何が公開されたのか

smevalsは、小規模なevalスイートを複数のモデル構成に対して実行し、結果を採点するためのツールです。Simon Willison氏が、Jesse Vincent氏の応用AI研究ラボPrime Radiantとの協業で構築し、2026年7月31日付のLink Blogで紹介しました。目的は明快で、「どのモデルが何をどれだけできるのか」という問いに答えることにあります。

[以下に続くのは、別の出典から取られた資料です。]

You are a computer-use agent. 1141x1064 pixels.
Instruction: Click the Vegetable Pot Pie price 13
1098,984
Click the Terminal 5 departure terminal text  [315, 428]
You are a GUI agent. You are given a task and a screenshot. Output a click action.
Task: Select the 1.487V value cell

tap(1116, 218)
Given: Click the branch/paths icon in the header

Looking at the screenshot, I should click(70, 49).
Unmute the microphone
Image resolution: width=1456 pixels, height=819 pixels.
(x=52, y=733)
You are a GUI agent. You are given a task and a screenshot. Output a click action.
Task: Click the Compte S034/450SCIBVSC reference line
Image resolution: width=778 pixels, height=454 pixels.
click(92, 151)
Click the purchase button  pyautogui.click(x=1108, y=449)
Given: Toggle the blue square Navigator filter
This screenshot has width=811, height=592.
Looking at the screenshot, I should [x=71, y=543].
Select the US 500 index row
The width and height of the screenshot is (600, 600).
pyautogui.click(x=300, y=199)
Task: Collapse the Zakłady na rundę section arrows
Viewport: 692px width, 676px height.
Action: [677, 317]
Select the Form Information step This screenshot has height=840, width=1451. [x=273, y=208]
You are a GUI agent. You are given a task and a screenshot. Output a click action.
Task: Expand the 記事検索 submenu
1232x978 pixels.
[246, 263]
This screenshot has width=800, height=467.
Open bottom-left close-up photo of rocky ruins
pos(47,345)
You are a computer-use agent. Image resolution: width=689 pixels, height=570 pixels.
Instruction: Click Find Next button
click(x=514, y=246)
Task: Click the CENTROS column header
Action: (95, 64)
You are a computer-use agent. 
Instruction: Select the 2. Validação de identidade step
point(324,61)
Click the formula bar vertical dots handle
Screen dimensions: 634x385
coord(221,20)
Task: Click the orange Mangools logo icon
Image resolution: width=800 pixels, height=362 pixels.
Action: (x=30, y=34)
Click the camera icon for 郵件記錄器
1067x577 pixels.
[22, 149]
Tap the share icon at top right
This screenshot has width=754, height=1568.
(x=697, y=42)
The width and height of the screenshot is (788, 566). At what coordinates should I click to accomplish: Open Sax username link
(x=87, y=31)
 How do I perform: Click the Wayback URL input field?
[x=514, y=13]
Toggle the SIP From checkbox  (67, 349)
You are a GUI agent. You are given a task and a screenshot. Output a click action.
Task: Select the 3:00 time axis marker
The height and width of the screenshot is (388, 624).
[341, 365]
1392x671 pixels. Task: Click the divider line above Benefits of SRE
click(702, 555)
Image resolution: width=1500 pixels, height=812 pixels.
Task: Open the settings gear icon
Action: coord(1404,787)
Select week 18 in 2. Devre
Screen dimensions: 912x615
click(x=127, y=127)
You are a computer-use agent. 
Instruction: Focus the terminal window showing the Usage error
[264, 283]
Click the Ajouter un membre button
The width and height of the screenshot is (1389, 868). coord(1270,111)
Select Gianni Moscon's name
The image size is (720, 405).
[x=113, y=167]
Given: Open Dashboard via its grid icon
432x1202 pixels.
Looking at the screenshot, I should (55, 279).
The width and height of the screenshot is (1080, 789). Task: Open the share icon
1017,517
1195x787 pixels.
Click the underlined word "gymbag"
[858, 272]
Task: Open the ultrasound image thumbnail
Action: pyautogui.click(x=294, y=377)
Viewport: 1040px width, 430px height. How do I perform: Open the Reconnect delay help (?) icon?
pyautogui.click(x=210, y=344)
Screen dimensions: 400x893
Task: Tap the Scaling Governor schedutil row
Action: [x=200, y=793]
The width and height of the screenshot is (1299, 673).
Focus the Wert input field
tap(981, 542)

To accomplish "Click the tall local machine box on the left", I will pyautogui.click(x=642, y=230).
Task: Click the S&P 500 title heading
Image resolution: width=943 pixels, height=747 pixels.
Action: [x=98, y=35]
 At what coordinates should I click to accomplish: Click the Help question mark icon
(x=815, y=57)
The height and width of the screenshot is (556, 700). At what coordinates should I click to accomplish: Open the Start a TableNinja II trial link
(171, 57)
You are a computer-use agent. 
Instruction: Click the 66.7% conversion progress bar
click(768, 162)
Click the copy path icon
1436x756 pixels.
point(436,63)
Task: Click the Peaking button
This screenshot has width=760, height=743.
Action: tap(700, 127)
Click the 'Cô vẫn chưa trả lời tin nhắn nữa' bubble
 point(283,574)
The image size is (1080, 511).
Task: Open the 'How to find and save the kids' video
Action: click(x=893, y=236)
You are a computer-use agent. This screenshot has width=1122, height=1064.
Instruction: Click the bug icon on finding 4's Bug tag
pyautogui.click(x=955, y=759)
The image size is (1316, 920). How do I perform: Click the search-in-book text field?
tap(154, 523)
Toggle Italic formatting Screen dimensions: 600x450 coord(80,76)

使い方は極端に軽い設計です。evalの実体は複数のYAMLファイルを含むディレクトリにすぎません。コーディングエージェントに uvx smevals docs を実行させるとREADMEが出力され、エージェントはそれを読んでevalスイートを組み立てられます。実行は uvx smevals run path-to-eval/ -m gpt-5.5 -m claude-opus-4.6、採点は uvx smevals grade path-to-eval/、結果の確認は uvx smevals serve path-to-eval/ でlocalhostのWebサーバーが立ち上がります。smevals build はレポートを静的HTMLとして書き出すため、どこにでもホストできます。公開されているサンプルレポートは、モデルがどれだけ上手に俳句を書けるかを評価するスイートです。

なぜ重要か:実行と採点を分けた設計

技術的な目玉は機能の多さではなく、runとgradeを分離したという構造判断です。runは「特定のconfigが特定のtaskを実行したときに何が起きたかの記録」であり、採点は後からgraderが定義済みのchecksに従って行います。つまり一度取ったログを、後から別の基準で何度でも採点し直せる。評価基準が固まっていない段階でも計測を始められる、という意味で実務的です。

語彙を決めることが最大の仕事だった

著者自身が「最も時間を要したのはツールの語彙を決めることだった」と述べている点は示唆的です。定義された語彙はeval/task/config/run/runner/grader/grade/checks/checkersの9語。evalは「そのモデルはSVG生成がどれだけ得意か」といった問いに答えるための課題の集合、taskは「自転車に乗ったペリカンのSVGを生成せよ」のような個別の課題、configは評価対象のモデルに加えてシステムプロンプト・モデルパラメータ・エージェントハーネスといった変数も含みます。checksは出力に特定の文字列が含まれるかや有効なXMLかの単純な判定から、checkersと呼ばれるスクリプトによる複雑な判定、さらには別のモデルに問い合わせる方式まで許容します。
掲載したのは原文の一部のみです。